After: With @built-in-ai/transformers-js
import { TransformersJSWorkerHandler } from "@built-in-ai/transformers-js"
const handler = new TransformersJSWorkerHandler()
self.onmessage = (msg: MessageEvent) => {
handler.onmessage(msg)
}6 lines of code.
Component Code Comparison
Before: Using just Transformers.js
function App() {
const worker = useRef(null);
const textareaRef = useRef(null);
const chatContainerRef = useRef(null);
const [status, setStatus] = useState(null);
const [error, setError] = useState(null);
const [loadingMessage, setLoadingMessage] = useState("");
const [progressItems, setProgressItems] = useState([]);
const [isRunning, setIsRunning] = useState(false);
const [input, setInput] = useState("");
const [messages, setMessages] = useState([]);
const [tps, setTps] = useState(null);
const [numTokens, setNumTokens] = useState(null);
function onEnter(message) {
setMessages((prev) => [...prev, { role: "user", content: message }]);
setTps(null);
setIsRunning(true);
setInput("");
}
function onInterrupt() {
worker.current.postMessage({ type: "interrupt" });
}
useEffect(() => {
if (!worker.current) {
worker.current = new Worker(new URL("./worker.js", import.meta.url), {
type: "module",
});
worker.current.postMessage({ type: "check" });
}
const onMessageReceived = (e) => {
switch (e.data.status) {
case "loading":
setStatus("loading");
setLoadingMessage(e.data.data);
break;
case "initiate":
setProgressItems((prev) => [...prev, e.data]);
break;
case "progress":
setProgressItems((prev) =>
prev.map((item) => {
if (item.file === e.data.file) {
return { ...item, ...e.data };
}
return item;
}),
);
break;
case "done":
setProgressItems((prev) =>
prev.filter((item) => item.file !== e.data.file),
);
break;
case "ready":
setStatus("ready");
break;
case "start":
setMessages((prev) => [
...prev,
{ role: "assistant", content: "" },
]);
break;
case "update":
const { output, tps, numTokens } = e.data;
setTps(tps);
setNumTokens(numTokens);
setMessages((prev) => {
const cloned = [...prev];
const last = cloned.at(-1);
cloned[cloned.length - 1] = {
...last,
content: last.content + output,
};
return cloned;
});
break;
case "complete":
setIsRunning(false);
break;
case "error":
setError(e.data.data);
break;
}
};
worker.current.addEventListener("message", onMessageReceived);
worker.current.addEventListener("error", onErrorReceived);
return () => {
worker.current.removeEventListener("message", onMessageReceived);
worker.current.removeEventListener("error", onErrorReceived);
};
}, []);
// ... rest of the component
}~100+ lines of state management and event handling.

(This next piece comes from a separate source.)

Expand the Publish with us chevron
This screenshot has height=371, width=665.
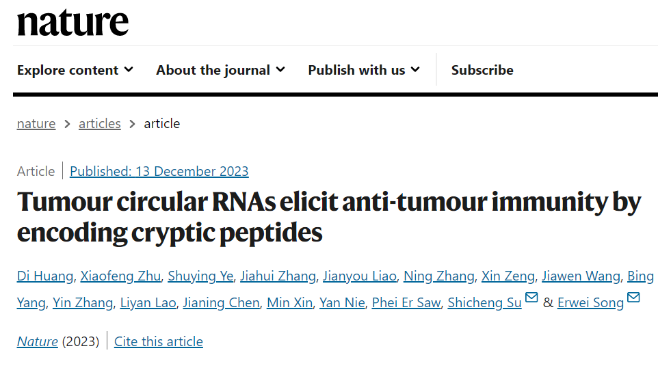[x=415, y=70]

After: With @built-in-ai/transformers-js
import { useChat } from "ai/react";
import { transformersJS, TransformersUIMessage } from "@built-in-ai/transformers-js";
const model = transformersJS("HuggingFaceTB/SmolLM2-360M-Instruct", {
device: "webgpu",
dtype: "q4",
worker: new Worker(new URL("./worker.ts", import.meta.url), {
type: "module",
}),
});
function App() {
const { error, status, sendMessage, messages, stop } =
useChat<TransformersUIMessage>({
transport: new TransformersChatTransport(model),
});
// ... your UI
}Just a few lines. Declarative. All the complexity is abstracted away, giving you control over the UX instead.